I was a little hesitant to accept.  Her boots, especially the RED ones were beautiful and funky and fun.  But I said yes, gratefully, and took them to Banff.  I wore them only once, and they were comfortable, and I felt, well quite fashionable!!

I returned them the following week... with gratefulness for her generosity.

A couple of weeks went by... and I was home recovering from a minor surgical procedure on my back.  To be honest, I had a mole removed, and I was feeling a little sore... but it also triggered a lot of memories... my first hubby died of melanoma... and in 2000 I had a melanoma removed as well.  I get a little edgy around suspicious spots.

And even as I tried to let it be, to rest in God's care for me, I felt fragile that day.

So I sat there... that afternoon and a delivery truck drove up.  "I didn't order anything" I told my hubby, but he said... it's for you!  And inside?  My very own pair of red boots.




Such an extravagant gift.  I knew immediately my dear friend had ordered them for me.  And again, I was moved to tears.

And I thought about God, who loves me so, who loves each one, how well God knew I needed some extra care that day.  The timing of such a lovely gift could not have been better.

So I wear my red boots... and laugh!  Because it is fun, because I have lovely extravagant friends, and a God who lavishes love on me when I need it most.

And I need to say... my spot was completely benign, as I found out ten days later, and I was so very grateful all over again.

This is rather personal... but I think we all need encouragement.  And I am again inspired to be generous, to give extravagantly, to live life with joy.

Sunday, December 4, 2016

Peace in a Troubled World

I light the candle of Peace.
And I long for it to burn fiercely.

If I look at history, or current world affairs, peace seems illusive, a wonderful sentiment this time of year, and one I love to use on my Christmas cards.

For while we sit in our comfortable homes, and enjoy warmth and good food I am also more aware of those around the world who have so much less.  I think of the stories I've read this week about Allepo and other parts of the world.  My electronics bring the world into my living space and there are scenes I can't erase from my mind.

We've all endured the troubled times of the US election, and even us Canadians have felt the angst, the division, and the uncertainty of our future.  I think of Standing Rock today, where 500 faith leaders will join the peaceful protesters, and no matter what "side" you are on, there doesn't seem to be any peaceful solutions, but a war of wills.

And just the preceding paragraph will ignite passion no matter what side you are on.  People in families, sitting down to eat Christmas dinner and many deeply divided.

Peace on Earth?
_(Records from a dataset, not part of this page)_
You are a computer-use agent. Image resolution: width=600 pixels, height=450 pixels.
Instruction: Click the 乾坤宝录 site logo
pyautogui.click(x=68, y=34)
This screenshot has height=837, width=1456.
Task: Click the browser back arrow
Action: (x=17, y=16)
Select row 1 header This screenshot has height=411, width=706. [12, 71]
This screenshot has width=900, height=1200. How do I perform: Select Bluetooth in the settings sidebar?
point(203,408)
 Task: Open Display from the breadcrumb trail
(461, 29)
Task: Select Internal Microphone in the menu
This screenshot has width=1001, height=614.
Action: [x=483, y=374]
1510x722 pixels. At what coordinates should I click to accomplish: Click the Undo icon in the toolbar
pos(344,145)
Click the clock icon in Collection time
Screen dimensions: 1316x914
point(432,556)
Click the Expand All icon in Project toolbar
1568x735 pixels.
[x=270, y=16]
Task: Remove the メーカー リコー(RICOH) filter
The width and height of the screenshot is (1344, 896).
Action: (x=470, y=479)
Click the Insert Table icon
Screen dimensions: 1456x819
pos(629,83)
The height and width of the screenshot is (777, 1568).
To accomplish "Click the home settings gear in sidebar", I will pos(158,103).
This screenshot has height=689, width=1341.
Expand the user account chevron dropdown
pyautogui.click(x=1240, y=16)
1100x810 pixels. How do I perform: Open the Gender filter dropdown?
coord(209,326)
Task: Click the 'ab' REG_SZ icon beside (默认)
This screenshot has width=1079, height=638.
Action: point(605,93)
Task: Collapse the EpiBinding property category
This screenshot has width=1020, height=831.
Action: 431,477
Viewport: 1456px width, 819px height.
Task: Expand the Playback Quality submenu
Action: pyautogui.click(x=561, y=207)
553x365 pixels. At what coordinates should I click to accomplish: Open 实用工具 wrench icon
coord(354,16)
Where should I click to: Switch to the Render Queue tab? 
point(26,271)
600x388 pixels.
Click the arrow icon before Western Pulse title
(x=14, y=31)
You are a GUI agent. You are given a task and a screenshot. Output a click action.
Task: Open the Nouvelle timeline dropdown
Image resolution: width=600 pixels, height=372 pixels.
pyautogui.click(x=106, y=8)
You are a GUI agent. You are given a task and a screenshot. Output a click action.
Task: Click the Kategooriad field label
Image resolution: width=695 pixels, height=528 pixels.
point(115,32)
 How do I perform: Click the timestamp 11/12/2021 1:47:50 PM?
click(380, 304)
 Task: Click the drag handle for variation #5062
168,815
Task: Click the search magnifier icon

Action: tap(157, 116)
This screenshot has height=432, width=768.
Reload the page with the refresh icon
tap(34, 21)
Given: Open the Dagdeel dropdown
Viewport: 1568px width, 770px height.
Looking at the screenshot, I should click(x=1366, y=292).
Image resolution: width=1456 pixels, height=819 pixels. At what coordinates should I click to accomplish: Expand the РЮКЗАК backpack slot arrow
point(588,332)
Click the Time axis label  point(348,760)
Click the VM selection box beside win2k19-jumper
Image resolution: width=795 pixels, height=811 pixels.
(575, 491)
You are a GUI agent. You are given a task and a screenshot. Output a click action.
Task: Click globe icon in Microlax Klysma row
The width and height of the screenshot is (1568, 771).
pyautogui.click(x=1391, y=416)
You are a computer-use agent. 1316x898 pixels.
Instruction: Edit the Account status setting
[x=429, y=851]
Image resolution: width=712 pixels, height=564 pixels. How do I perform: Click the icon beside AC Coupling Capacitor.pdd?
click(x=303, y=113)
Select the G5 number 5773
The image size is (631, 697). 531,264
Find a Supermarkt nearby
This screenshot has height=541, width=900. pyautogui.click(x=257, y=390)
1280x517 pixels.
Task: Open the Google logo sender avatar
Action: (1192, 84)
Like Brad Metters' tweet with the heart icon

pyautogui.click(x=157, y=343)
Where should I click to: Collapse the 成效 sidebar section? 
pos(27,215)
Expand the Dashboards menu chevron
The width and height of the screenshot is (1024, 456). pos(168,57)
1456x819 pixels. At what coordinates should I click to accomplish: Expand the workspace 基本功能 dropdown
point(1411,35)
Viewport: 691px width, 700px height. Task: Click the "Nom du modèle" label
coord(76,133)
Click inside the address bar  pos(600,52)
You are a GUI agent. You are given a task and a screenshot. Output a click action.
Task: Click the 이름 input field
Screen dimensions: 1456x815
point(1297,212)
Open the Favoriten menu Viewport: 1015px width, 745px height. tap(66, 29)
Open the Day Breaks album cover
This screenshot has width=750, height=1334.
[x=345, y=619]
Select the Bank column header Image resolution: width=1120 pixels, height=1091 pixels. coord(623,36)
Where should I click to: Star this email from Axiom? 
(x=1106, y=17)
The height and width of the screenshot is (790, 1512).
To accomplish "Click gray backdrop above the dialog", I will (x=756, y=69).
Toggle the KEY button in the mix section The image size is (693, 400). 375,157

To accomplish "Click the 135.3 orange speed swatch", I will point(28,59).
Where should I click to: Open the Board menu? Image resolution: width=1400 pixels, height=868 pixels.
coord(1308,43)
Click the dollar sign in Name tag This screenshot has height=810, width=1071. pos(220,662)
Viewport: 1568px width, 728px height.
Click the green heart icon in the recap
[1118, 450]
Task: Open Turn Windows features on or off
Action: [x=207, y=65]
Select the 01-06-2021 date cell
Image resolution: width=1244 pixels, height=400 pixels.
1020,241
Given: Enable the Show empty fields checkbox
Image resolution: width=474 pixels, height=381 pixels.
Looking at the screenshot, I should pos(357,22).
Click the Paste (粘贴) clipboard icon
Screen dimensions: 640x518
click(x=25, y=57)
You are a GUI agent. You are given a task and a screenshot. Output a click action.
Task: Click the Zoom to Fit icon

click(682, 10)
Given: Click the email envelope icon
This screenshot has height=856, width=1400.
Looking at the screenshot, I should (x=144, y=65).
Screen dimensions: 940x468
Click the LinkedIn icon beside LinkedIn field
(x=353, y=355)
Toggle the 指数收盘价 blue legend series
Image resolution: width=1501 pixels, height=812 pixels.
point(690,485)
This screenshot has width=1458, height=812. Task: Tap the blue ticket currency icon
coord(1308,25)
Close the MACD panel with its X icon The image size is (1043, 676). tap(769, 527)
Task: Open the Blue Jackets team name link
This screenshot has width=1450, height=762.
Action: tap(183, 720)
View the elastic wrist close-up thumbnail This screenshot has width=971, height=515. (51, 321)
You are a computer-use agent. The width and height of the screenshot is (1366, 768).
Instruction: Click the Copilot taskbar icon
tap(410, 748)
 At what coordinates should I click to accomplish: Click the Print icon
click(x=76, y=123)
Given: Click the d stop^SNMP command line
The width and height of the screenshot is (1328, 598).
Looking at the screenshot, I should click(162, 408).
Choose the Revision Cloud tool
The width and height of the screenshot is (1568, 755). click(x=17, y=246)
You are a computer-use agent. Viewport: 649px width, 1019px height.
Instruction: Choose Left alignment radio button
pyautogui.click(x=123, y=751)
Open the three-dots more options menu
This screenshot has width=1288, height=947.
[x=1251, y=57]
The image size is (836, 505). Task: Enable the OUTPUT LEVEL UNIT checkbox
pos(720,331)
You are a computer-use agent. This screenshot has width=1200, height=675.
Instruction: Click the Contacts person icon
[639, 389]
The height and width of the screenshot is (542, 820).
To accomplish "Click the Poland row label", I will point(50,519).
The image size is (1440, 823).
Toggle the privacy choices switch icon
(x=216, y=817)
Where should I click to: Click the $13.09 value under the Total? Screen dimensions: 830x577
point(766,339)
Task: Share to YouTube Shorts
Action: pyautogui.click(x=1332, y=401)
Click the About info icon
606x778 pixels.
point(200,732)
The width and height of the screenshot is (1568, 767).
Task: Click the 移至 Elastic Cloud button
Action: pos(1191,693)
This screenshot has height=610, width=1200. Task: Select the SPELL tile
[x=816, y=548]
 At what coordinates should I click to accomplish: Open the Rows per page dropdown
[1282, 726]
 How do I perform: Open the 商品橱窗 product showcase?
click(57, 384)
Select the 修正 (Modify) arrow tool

It seems a scarce commodity.

I love that Bible verse from Romans 12 which says: "If it is possible, as far as it depends on you, live at peace with everyone." 

Yes, peace begins with me.  I light my candle and join it to yours.

There are many glimmers of hope, and I am grateful for faith.

And so I sang with gusto this morning:

"He is our Peace... who has broken down every wall!
Cast all your Care on Him... for He cares for you!"

The song refers to Jesus, of course, also known as the Prince of Peace.  He came as a little baby, helpless, in an upside down world.  God's ways are not ours, and I'm grateful there is a greater picture, and a promise of Peace for all time.

That is where faith comes in.

And in the meantime, I light this candle.  I choose to live a life of peace.

Peace to you, in this special Advent Season.